What the task requires.
Please rewrite the data from the line containing "This screenshot has width=868, height=456." through the end, replacing "burn chart" with "burndown chart" and keeping everything else the same. Leave out the pictures.

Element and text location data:

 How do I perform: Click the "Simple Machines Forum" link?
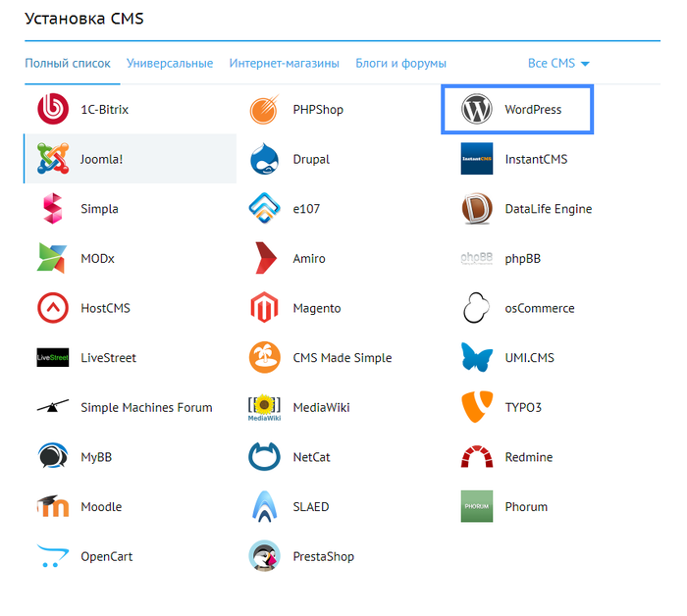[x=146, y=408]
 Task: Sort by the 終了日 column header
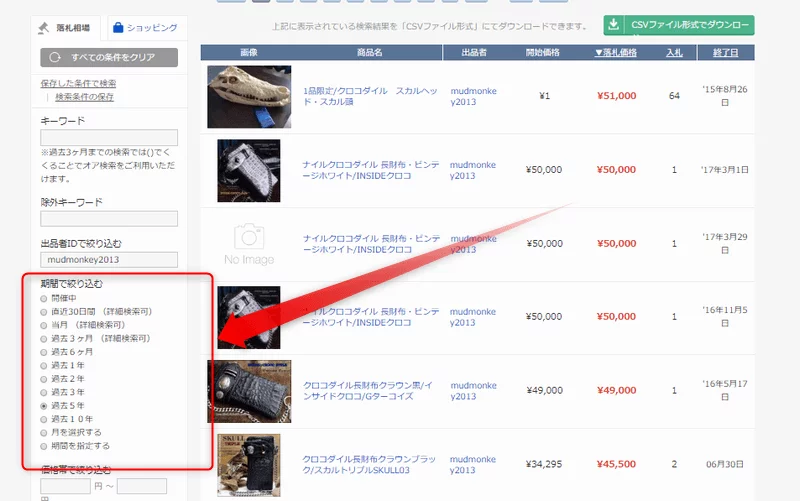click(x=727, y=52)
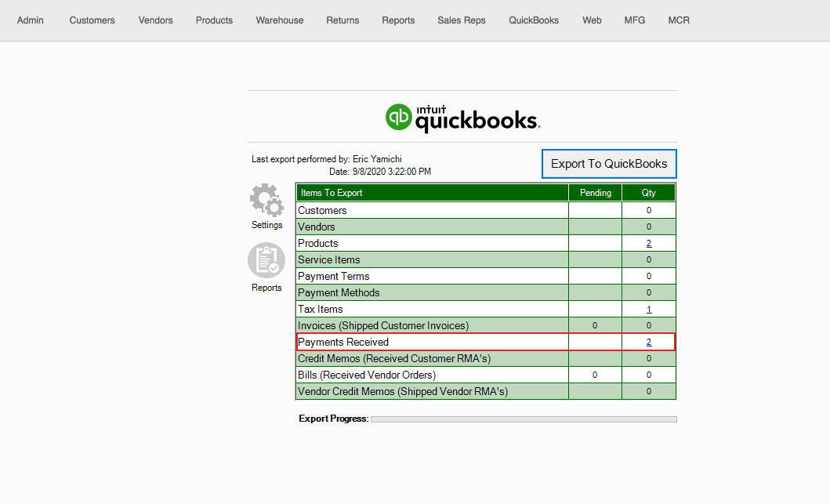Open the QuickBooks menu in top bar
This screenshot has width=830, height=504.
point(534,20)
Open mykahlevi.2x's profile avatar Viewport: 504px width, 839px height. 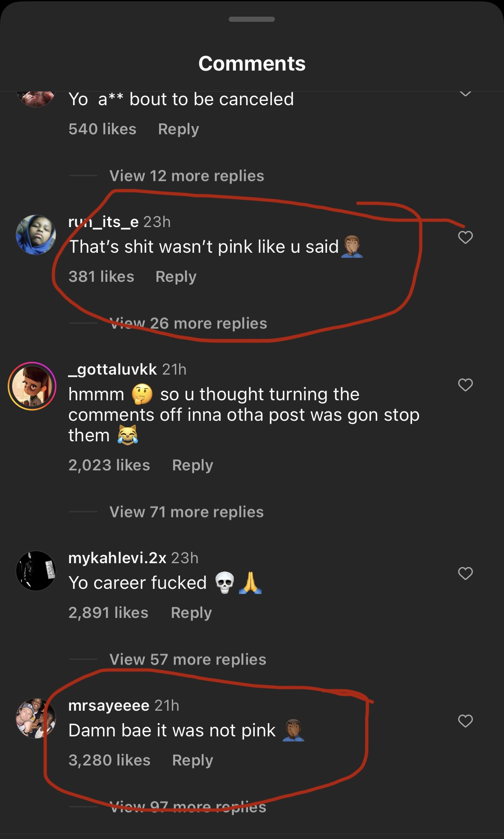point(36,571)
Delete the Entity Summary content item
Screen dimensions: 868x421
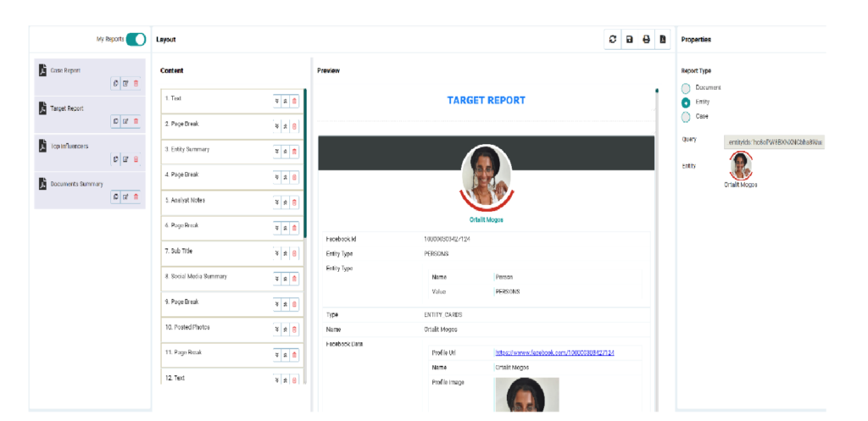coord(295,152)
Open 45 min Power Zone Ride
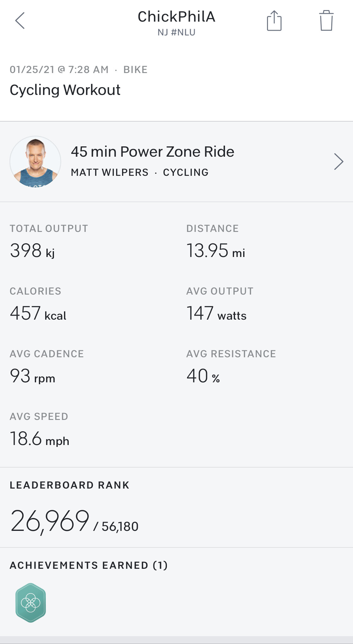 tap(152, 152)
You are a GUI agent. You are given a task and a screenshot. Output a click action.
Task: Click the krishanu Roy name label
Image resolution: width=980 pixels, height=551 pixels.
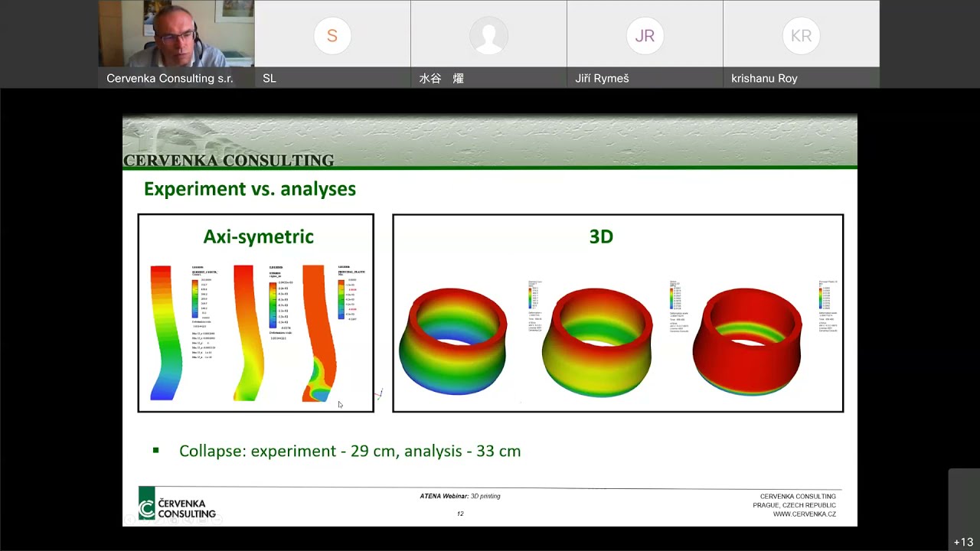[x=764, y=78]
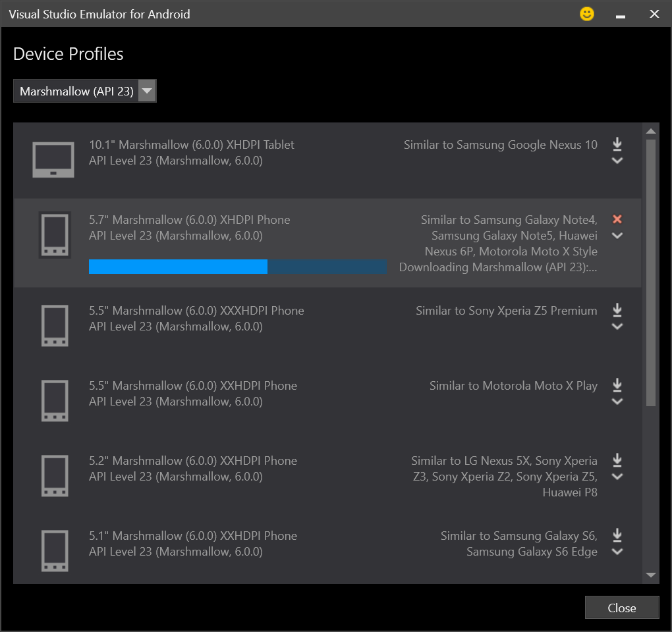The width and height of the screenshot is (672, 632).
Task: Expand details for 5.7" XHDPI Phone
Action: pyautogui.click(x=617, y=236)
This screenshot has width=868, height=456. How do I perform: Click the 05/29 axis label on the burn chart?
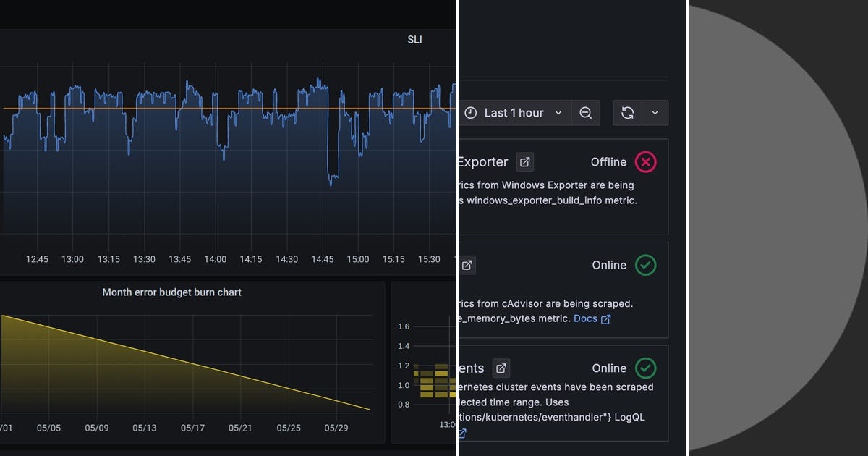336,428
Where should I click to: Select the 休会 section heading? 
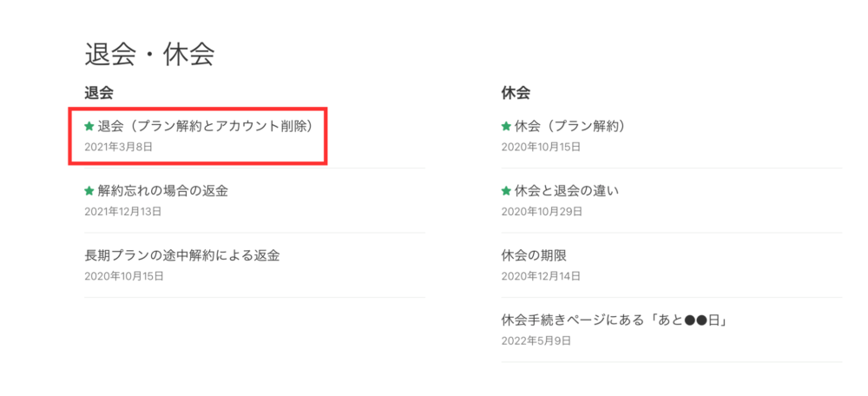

Correct answer.
This screenshot has width=868, height=456. How do I perform: Click the 05/29 axis label on the burndown chart?
336,428
Where should I click to: Select the 休会 section heading? 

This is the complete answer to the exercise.